QoL trumps SoL

Anyone reading the business press nowadays would think the great panacea for productivity improvement – AI – the GPT (General Purpose Technology) to beat all others  – had not only emerged but was already a raging success.

Yet productivity growth, as defined, is sclerotic in most developed nations  and abysmal in most others.

Readers will know we believe GDP and so productivity growth rates in G7/ G20 and other ‘developed’ nations may not ever return to past burgeoning days.
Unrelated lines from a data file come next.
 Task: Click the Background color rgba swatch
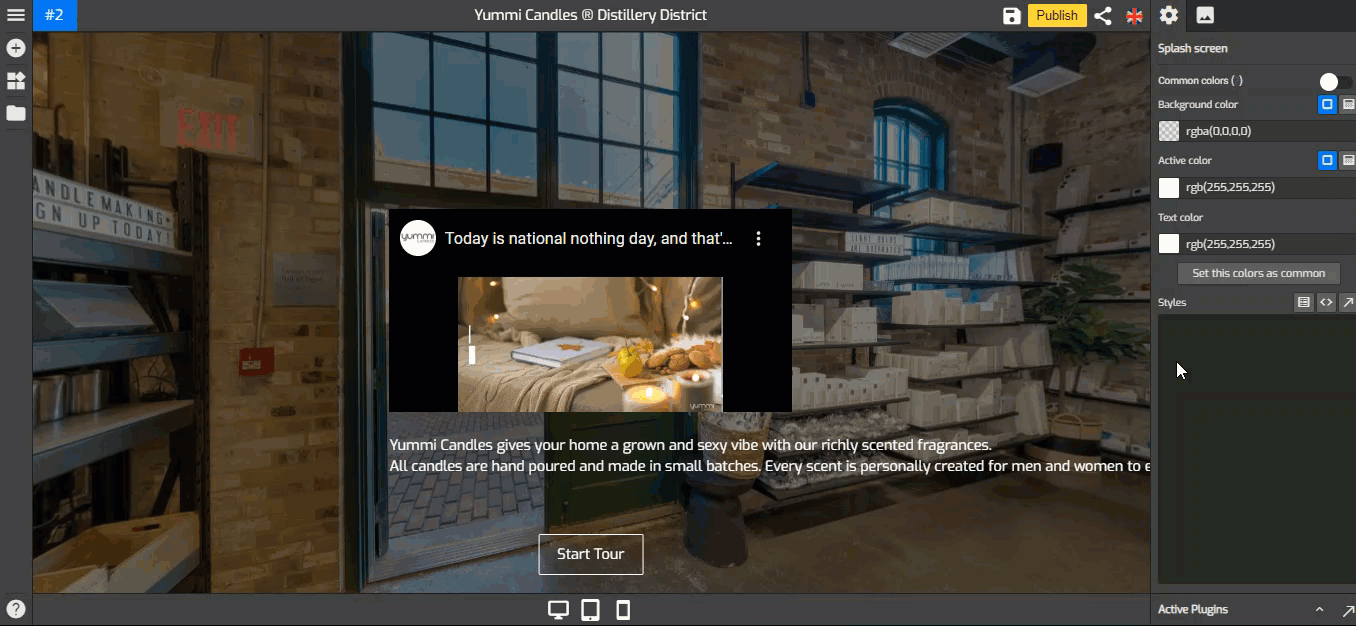[1168, 131]
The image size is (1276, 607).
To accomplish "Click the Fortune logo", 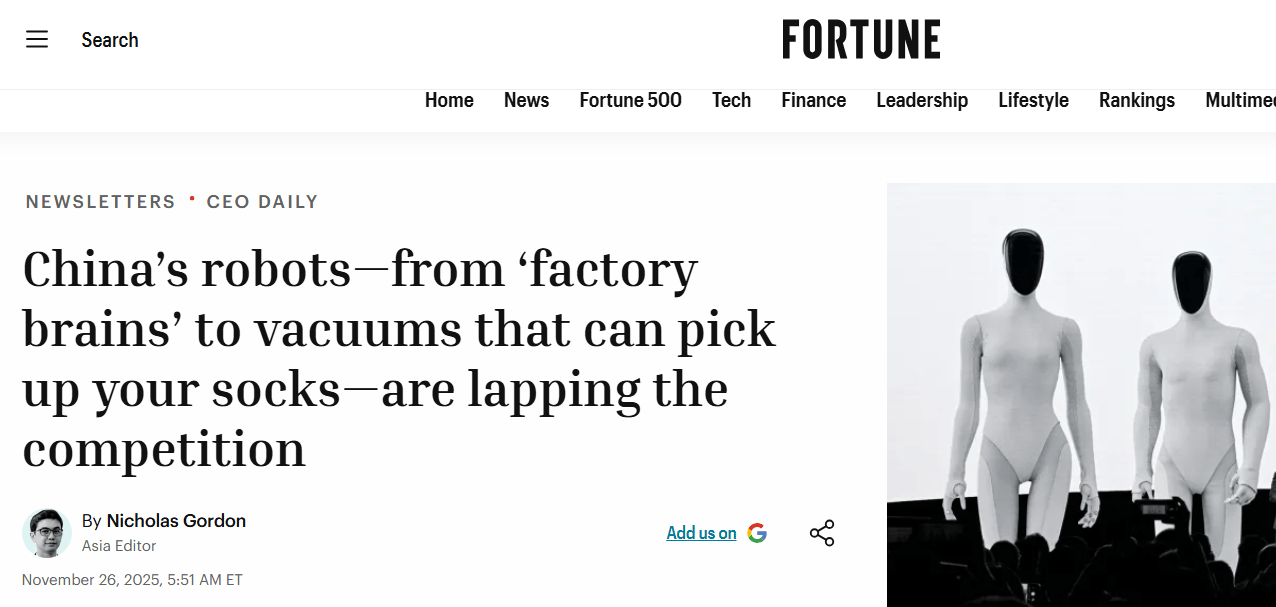I will [861, 40].
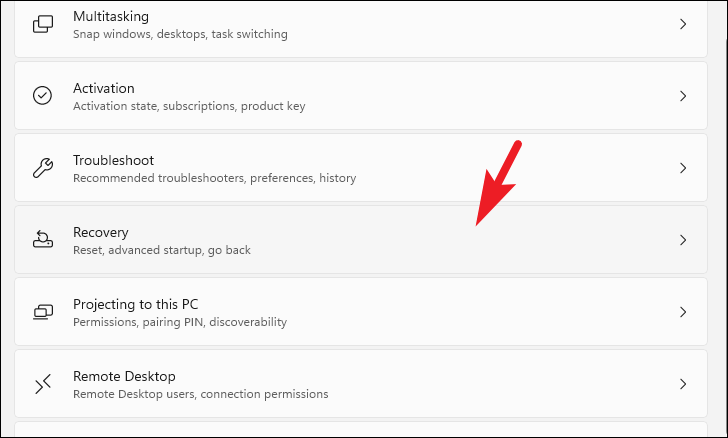Image resolution: width=728 pixels, height=438 pixels.
Task: Open the Remote Desktop title
Action: click(x=124, y=376)
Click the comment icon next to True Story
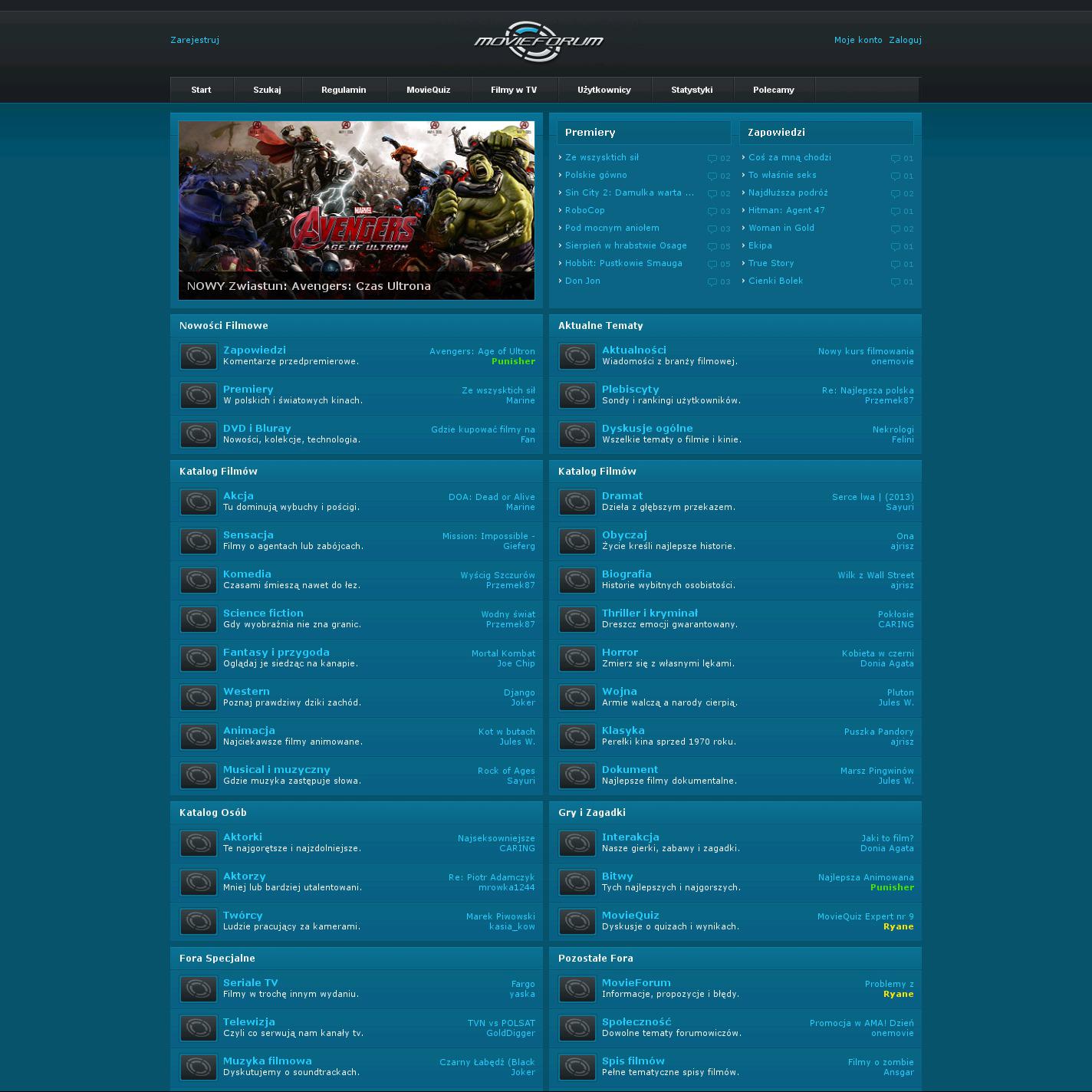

In our view, their economies combine two ways of living – materialism and mentalism:

  • Materialism – Most of their populations already have most of the material stuff they need for an acceptable SoL (Standard of Living) – any new stuff on offer usually does the job needed better and cheaper than before thanks to creativity and productivity – so their GDP output is likely to stay flat, being more and more to meet home demand for merely replacing, not adding to, their material needs – hence the need to increase exports if national profits, pay levels and tax-take are also to increase significantly.
  • Mentalism – With WFH (Working From Home) reducing hours in the office and now AI reducing time-consuming drudge work across the board, more and more people will have more time for more mental well-being – more leisure and pleasure i.e. a better QoL (Quality of Life) – already, many have given up chasing more and more money or power and seek to get much more out of their own lives.

 

Hence our concern when we note our leaders and best all seemingly focussed on partial SoL measures when, at the same time, they appear to have no QoL measures.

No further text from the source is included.